Over the decades, Proctor Creek, which starts in West Atlanta (Georgia) near I-20 and winds its way to the Chattahoochee River, has gone from a fishing and swimming hole to a polluted and largely neglected urban creek.

The surrounding neighborhoods that were once populated with residents and public housing complexes that helped support businesses along Donald Lee Hollowell Parkway are now in limbo.

Community members have been trying to bring the creek back to life. Since 2010, resident volunteers trained by the Chattahoochee Riverkeeper and West Atlanta Watershed Alliance have taken weekly samples to monitor e. coli levels along the creek and pinpoint sources of pollution.

And adjacent to where Proctor Creek meets Hollowell, inside a former gas station that’s been revamped as an office for planners and architects, the nonprofit Emerald Corridor Foundation is piecing together a grand plan that it says will help build on those efforts, add parks and a bike trail linking Atlanta to its waterfront, and spark redevelopment.
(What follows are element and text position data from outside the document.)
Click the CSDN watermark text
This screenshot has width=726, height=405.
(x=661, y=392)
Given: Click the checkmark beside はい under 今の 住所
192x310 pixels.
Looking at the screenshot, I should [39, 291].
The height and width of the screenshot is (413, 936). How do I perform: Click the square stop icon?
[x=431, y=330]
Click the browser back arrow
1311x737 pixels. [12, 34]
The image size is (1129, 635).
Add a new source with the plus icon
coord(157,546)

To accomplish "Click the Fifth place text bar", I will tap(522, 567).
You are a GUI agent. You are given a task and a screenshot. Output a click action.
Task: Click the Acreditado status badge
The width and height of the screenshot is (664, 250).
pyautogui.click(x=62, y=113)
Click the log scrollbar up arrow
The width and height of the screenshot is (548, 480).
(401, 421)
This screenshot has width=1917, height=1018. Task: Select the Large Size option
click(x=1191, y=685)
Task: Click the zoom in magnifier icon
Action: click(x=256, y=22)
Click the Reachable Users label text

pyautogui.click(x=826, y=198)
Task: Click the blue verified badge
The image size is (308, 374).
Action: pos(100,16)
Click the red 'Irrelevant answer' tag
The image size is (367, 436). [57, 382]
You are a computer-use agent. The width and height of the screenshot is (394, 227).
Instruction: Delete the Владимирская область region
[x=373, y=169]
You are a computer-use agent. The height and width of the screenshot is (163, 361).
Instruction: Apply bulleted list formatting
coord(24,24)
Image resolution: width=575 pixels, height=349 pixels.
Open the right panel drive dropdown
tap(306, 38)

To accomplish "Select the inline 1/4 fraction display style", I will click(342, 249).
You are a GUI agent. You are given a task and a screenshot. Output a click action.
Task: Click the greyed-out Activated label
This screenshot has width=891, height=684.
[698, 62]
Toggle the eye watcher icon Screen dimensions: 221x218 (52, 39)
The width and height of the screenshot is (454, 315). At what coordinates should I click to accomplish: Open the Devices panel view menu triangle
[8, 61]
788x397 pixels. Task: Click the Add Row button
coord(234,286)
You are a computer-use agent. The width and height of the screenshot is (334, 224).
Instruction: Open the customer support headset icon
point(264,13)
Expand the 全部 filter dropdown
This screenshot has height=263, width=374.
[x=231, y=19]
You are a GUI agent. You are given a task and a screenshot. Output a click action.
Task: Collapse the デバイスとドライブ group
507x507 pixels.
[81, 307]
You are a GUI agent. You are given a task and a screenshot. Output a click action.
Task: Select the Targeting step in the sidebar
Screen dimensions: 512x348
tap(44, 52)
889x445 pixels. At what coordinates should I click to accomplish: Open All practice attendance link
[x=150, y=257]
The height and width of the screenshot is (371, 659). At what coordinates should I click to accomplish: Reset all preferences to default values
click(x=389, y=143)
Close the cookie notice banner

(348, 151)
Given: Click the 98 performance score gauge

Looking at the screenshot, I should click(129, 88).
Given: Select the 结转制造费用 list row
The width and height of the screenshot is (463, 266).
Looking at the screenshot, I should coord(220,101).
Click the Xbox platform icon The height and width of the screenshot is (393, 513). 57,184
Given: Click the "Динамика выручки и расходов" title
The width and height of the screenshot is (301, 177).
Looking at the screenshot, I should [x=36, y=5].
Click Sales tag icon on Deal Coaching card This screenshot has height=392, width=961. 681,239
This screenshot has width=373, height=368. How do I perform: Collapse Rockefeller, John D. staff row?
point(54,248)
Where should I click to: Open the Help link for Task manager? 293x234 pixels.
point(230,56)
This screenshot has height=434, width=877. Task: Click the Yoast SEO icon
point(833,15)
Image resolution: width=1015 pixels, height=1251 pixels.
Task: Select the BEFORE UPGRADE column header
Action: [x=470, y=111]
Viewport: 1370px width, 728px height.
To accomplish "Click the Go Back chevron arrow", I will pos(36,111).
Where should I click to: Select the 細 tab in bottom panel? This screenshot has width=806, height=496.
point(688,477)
The foundation’s board includes former Atlanta Braves player Mark Teixeira, finance and consulting executives, and a sustainability nonprofit leader.

Known as the Emerald Corridor, the project has been several quiet years in the making. The first phase calls for building a 7-mile creekside trail along the waterway, starting at Maddox Park at Hollowell and snaking its way through northwest Atlanta neighborhoods, until the stream ends at the Chattahoochee.

The estimated $20 million project would bring new life to approximately 400 acres of greenspace along the path. New parks would be donated to the city once complete.